INFORMATION
........

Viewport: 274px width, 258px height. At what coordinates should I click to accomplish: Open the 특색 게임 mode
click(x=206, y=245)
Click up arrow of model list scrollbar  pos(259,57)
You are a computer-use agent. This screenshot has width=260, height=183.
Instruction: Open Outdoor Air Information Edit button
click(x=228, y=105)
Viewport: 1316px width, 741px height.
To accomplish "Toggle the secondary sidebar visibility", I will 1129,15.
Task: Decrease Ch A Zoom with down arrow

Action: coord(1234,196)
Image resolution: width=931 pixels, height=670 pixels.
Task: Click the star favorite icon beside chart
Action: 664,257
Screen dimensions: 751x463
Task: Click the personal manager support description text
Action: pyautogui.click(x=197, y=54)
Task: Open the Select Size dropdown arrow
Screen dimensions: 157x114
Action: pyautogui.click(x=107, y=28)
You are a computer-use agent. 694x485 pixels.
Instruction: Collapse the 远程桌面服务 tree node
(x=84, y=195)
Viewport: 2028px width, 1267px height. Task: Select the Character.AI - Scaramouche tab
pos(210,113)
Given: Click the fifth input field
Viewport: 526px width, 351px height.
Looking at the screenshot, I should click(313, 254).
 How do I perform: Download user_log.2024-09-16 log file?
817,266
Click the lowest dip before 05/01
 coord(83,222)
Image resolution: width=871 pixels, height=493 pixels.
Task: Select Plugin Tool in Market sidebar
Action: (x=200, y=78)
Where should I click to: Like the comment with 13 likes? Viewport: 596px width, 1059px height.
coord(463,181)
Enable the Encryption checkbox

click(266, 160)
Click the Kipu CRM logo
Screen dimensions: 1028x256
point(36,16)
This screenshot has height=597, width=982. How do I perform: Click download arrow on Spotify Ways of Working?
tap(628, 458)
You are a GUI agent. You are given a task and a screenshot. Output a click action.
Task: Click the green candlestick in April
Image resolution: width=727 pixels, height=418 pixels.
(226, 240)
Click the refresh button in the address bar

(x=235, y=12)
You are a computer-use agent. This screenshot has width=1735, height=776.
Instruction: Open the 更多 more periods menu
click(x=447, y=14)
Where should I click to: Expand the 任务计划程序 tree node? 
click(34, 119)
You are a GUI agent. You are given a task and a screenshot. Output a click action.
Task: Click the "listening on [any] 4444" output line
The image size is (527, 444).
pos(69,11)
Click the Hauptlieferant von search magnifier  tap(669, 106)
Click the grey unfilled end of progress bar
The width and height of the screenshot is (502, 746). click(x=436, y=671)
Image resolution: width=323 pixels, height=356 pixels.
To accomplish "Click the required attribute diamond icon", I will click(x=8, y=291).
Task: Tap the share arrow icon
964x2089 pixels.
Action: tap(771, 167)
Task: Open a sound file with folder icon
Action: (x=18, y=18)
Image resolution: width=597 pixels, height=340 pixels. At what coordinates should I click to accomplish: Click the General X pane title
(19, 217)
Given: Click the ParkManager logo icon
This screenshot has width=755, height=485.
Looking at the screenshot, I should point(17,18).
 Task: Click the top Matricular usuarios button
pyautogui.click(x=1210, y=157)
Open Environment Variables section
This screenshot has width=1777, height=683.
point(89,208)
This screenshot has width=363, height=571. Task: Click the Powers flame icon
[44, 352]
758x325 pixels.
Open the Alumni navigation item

........

REQUIREMENT
Through the final line of the listing, beginning at the line that contains "This screenshot has width=1777, height=683.", every line is to be set down exactly, with no others.

TASK OUTPUT
This screenshot has width=1777, height=683.
point(89,208)
This screenshot has width=363, height=571. Task: Click the Powers flame icon
[44, 352]
758x325 pixels.
Open the Alumni navigation item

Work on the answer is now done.